Madame la présidente, madame la secrétaire d’État, mes chers collègues, les médias nous rapportent très régulièrement de terribles faits divers, ces maltraitances et violences commises contre des enfants, fréquemment par leurs parents, qui aboutissent trop souvent au décès des jeunes victimes.
Les violences faites aux enfants sont non seulement un problème de société, mais surtout une question de santé publique, car elles ont des conséquences catastrophiques. Certes, tous les enfants maltraités ne deviennent pas des délinquants, ni à leur tour des parents violents, mais de nombreux travaux scientifiques confirment les liens qui existent entre les maltraitances subies dans l’enfance et les troubles graves à l’âge adulte.
Le problème particulier des violences sexuelles a donné lieu il y a quelques jours, à Paris, à un colloque organisé par l’association Mémoire traumatique et victimologie. À la lecture du rapport issu de l’enquête nationale réalisée auprès des victimes, on apprend que, sur cinq personnes ayant subi des violences sexuelles dans l’enfance, deux font une tentative de suicide à l’âge adulte.
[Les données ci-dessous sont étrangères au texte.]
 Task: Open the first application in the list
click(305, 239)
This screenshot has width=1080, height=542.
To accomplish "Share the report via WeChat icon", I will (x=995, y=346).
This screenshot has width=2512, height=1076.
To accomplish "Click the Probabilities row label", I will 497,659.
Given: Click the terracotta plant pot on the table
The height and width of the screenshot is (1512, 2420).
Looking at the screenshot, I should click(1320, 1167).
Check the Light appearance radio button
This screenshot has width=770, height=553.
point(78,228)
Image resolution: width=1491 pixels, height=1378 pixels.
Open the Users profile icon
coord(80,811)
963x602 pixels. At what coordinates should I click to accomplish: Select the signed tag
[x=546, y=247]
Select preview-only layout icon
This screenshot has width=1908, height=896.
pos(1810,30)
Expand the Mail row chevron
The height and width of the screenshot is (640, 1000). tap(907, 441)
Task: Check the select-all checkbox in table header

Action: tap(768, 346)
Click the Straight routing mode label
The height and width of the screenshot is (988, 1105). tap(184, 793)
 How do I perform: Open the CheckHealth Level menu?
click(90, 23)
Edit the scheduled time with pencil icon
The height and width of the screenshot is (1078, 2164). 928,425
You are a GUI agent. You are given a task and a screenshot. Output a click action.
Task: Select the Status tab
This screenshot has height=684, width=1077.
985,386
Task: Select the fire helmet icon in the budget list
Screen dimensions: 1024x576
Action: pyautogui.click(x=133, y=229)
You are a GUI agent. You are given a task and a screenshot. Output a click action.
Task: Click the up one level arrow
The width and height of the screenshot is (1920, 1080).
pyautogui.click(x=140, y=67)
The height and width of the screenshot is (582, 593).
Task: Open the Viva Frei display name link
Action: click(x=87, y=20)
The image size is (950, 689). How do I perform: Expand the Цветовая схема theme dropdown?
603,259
De toutes les violences, celles qui sont dirigées contre les enfants sont certainement les plus cachées. Il y a cependant des chiffres qui ne sont pas contestables. Ainsi, dans notre pays, deux enfants meurent chaque jour des coups de leurs parents, et 700 à 800 décès par an sont imputables à des mauvais traitements infligés au sein de la famille. On connaît aujourd’hui 98 000 cas d’enfants en danger, mais ces enfants seraient en réalité plus de 100 000, selon les associations spécialisées dans la protection de l’enfance.
Le phénomène n’a pas tendance à diminuer avec le temps, bien au contraire : la situation ne cesse de se dégrader, au point que les enfants en danger seraient aujourd’hui 10 % de plus qu’il y a dix ans !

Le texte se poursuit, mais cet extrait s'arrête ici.